Short problem: Please recast everything from the start of the records down to the line containing "(x=182, y=130)" as a Markdown table with the columns Row and Line text, numbering each line and leaving out blank lines.

Stored rows:

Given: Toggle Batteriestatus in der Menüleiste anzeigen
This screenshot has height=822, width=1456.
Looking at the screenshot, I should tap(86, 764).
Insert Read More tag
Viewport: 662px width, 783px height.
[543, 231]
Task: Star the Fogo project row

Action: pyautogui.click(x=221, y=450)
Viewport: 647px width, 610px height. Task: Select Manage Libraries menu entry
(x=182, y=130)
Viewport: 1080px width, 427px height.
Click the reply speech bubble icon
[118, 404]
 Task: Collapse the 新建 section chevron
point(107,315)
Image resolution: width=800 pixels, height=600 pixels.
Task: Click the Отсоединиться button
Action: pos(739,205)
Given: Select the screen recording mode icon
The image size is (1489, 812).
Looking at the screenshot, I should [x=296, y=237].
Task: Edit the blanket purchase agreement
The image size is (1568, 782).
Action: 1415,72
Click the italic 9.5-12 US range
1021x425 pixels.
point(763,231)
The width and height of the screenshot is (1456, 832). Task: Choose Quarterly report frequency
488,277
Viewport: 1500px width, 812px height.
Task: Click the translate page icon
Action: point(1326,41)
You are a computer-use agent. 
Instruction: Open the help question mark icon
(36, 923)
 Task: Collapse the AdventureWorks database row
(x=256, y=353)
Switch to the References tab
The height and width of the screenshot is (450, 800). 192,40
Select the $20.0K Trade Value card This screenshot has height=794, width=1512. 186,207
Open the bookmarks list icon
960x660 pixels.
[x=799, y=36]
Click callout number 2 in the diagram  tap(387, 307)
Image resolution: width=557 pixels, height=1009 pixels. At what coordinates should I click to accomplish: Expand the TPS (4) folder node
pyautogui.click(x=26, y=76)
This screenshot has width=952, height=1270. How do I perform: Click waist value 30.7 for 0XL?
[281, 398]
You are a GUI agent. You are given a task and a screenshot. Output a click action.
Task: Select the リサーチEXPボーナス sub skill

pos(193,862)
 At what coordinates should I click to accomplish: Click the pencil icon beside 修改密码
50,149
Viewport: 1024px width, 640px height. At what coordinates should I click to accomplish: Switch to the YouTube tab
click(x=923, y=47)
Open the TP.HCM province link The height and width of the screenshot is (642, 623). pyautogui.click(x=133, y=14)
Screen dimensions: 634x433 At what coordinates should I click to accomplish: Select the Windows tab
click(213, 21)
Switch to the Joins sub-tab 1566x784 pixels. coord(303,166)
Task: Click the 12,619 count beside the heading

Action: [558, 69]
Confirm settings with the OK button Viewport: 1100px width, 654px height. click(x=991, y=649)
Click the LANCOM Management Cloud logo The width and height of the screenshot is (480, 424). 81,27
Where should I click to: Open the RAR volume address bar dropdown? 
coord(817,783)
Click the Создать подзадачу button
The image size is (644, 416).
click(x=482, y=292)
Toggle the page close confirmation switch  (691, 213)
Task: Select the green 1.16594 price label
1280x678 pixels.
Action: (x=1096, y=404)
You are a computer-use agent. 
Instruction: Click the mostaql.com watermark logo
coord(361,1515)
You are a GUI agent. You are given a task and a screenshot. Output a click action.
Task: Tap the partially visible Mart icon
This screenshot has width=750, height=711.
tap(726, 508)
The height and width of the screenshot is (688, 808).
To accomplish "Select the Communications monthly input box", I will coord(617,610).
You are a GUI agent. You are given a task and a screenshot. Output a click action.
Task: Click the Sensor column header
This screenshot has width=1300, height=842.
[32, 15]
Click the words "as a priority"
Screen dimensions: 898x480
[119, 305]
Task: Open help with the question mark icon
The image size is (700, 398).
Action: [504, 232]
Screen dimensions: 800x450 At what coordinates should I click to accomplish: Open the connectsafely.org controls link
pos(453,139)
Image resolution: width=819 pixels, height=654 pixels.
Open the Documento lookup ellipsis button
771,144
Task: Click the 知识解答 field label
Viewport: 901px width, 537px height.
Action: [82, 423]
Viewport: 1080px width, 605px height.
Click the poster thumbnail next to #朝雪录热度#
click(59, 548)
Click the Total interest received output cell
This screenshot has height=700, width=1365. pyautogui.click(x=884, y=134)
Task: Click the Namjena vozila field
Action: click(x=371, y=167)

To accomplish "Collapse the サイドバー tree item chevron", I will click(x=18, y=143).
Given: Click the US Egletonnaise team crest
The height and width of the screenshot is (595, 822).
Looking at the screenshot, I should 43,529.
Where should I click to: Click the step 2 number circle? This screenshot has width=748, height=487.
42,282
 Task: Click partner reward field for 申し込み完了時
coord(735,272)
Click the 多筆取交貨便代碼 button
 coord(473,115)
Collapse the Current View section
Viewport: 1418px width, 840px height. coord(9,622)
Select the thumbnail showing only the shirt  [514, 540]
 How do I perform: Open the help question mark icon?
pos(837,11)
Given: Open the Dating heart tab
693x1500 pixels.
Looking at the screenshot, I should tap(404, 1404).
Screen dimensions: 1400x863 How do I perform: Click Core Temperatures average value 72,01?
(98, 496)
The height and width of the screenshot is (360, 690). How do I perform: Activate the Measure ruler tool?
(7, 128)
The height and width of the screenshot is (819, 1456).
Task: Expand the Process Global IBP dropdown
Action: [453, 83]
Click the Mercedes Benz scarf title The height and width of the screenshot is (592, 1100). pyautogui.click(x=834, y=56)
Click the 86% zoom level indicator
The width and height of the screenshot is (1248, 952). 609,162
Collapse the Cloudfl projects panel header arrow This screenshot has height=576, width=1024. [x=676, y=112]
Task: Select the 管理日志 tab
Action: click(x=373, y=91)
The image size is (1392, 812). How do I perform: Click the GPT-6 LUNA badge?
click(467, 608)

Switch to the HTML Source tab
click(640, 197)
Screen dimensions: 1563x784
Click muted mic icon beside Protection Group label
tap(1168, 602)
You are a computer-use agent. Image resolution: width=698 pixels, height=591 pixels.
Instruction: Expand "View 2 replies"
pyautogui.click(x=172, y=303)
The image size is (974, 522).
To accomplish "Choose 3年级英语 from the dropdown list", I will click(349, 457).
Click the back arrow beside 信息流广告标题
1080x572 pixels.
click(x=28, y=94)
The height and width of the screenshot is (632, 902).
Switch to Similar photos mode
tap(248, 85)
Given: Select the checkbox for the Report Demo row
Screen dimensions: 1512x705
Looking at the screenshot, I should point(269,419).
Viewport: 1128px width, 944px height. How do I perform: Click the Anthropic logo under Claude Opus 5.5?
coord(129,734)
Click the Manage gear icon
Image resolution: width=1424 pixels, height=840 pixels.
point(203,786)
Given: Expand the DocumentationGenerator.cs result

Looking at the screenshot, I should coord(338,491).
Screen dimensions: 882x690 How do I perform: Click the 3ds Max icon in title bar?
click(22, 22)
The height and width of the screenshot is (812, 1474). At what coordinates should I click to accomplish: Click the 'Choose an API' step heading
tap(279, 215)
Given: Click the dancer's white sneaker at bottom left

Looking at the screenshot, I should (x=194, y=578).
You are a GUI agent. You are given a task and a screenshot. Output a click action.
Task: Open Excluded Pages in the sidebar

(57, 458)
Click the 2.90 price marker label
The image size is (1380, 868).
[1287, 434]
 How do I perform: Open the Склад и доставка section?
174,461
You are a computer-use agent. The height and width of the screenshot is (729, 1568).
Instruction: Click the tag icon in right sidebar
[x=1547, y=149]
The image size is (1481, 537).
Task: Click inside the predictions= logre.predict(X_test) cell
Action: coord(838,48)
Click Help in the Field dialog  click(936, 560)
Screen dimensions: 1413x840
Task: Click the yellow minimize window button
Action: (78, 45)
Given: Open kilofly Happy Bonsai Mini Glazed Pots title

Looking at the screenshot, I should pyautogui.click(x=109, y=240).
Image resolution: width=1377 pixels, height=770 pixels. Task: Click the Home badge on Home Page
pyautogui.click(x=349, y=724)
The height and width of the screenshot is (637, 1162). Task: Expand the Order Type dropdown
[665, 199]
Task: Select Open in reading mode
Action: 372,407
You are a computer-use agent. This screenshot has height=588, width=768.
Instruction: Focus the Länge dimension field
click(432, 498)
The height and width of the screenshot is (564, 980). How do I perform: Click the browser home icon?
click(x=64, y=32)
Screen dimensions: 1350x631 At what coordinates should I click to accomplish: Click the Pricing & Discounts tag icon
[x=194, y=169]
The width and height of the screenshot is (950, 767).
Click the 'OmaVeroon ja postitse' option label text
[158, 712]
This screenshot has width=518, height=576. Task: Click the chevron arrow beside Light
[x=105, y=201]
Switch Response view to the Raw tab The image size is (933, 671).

Problem solution:
| Row | Line text |
|---|---|
| 1 | Given: Toggle Batteriestatus in der Menüleiste anzeigen |
| 2 | This screenshot has height=822, width=1456. |
| 3 | Looking at the screenshot, I should tap(86, 764). |
| 4 | Insert Read More tag |
| 5 | Viewport: 662px width, 783px height. |
| 6 | [543, 231] |
| 7 | Task: Star the Fogo project row |
| 8 | Action: pyautogui.click(x=221, y=450) |
| 9 | Viewport: 647px width, 610px height. Task: Select Manage Libraries menu entry |
| 10 | (x=182, y=130) |